第4話



 昼食に冷凍食品を消費して、手持ち無沙汰な午後が始まった。


 例の如く、僕は半分程度しか食べられず、残りは再冷凍した。居候を決め込む姿勢のハルカは、礼を言うでもなくカップラーメンのストックから一つ適当なものを引っ張り上げて食べていた。面の皮が厚いとは、まさに彼女のような態度の人間を指すのだろう。


 相変わらず、ハルカは僕のベッドの上で寛いでいる。これでは居住地が乗っ取られたようなものだ。僕の部屋だというのに、どうにも居場所がない。ここ数ヶ月何をするでもなく、毎日ベッドの上で放心していたものだから、彼女に占領されている今、その堕落的で非生産的な時間の浪費さえ叶わない。


 そんな僕を傍目に見ながら、ハルカが口を開く。


「祐二さん、趣味の一つもないもんね」


「知っているだろう?」


「ん、まぁね」


 それから数秒の間をおいて、思い出したように「あっ」と声を漏らした。


「一緒に遊ぼうよ」


 遊ぶ? この部屋で、一体何をして遊ぶというのか。隙間だらけのこの部屋で。


「まぁまぁ。……ピッタリなやつがあるんだ」


 顔に出ていたのだろう、物言いたげな僕の表情を見て苦笑いを浮かべながら、彼女はキャリーケースの中を漁り始めた。ちらりと見えたキャリーケースの中身に、僕は眉を顰める。見た目からして高校生程度だろうと予想していたので、その年齢にしては無駄を削ぎ落された荷物に、どことなく違和感を覚えた。衣服一つをとっても、余りに簡素で飾り気がない。……世の中にはそういうものを好む高校生もいるのだろうが、目見麗しい彼女のイメージにそぐわない。


「んー……こっちじゃなかったか」と零し、玄関付近の壁に置かれていたリュックサックの方へ歩いていき、ものの数秒で踵を返してきた。
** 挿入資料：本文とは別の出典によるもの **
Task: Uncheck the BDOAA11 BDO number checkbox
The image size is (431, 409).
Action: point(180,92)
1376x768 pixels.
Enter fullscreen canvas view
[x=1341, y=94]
その手には、何かしらが封入されているであろう、白い直方体のパッケージが。


「これこれ」


 いかにも得意気な様子で、それをフローリングに置く。


「それは?」


「ジグソーパズル」


 何とアナログな遊びだろう。


「古臭いとか考えた?」


「いや、そんなことは」


「ならよかった」と、全くそう思っているようには見えない平坦な表情で答えた彼女は、躊躇いもせず箱の蓋を開け、逆さにして全てを乱雑に広げた。じゃらじゃらと音を立て、数えるのが億劫なほどのピースの群れが、フローリングの上を踊る。
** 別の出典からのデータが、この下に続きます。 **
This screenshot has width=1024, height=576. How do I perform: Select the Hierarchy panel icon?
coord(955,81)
 ジグソーパズルを最後にやったのは、もしかすると小学生の低学年にまで遡るかもしれない。裕福な家庭ではあったが、通学距離が長く、両親が共働きということもあり、授業が終わると学校内の学童保育施設に預けられていた。そこにいた多くの子供は、支援員の読み聞かせを聞くか、夕暮れ時の広大で誰もいない校庭を走り回るかの二択だったが、そんな中僕は施設の備品で一人遊びをしていた。
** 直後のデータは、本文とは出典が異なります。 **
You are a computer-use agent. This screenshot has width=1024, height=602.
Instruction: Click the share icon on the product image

 雑多な玩具が段ボール箱に詰め込まれていて、壁に置かれた本棚には絵本が七割、児童文学書が二割、歴とした小説が一割という感じだった。ジグソーパズルはやはり、段ボール箱の中に乱雑極まりなく放り込まれていて、揃えるべき富士山の絵柄はいくつもピースが欠けていて、どこを探しても見つからなかった記憶がある。だから僕は、ジグソーパズルを何度かやったことはあっても、一度たりとも完成させたことがない。


「これ、ちょっと特殊なんだけど——」


 回想に気を取られていると、ハルカのそんな言葉が聞こえてきた。


「特殊?」


 反射的に口を開く。それから視線をピースに移して、その言葉の意味を思い知った。


「ほら、真っ白」


 彼女が摘まみ上げたいくつかのピースは、確かに純白だった。それは単に絵柄が付いていないのではなく、全体的に絵柄がないことを証明していた。釣られてピースの山に手を伸ばし、雑多に摘まみ上げていくが、やはり全て真っ白だ。


「なんだこれ」


「聞いたことない? ミルクパズルって」


「いや、初耳だ」


「結構面白いんだよ」


 言うが早いか、手慣れた動作で彼女がピースを選び始める。どのようなジグソーパズルであっても、四隅と四辺から埋めていくのは定石らしく、凹凸が少ないものを組み合わせ、順に嵌めていく。


 視線で催促されたので、僕も参加することにした。……だが、予想通り四隅と四辺を埋め終わった(一時間は掛かっただろう)ところで手が止まる。それ以降は手当たり次第に嵌めていくしかない。無謀だ。


「これ、ピースは全部でいくつ?」


 何気ない問いかけに、絶望的な数字が言い渡される。


「千ピース」


「……」


 間違いなく、一日では終わらないだろう。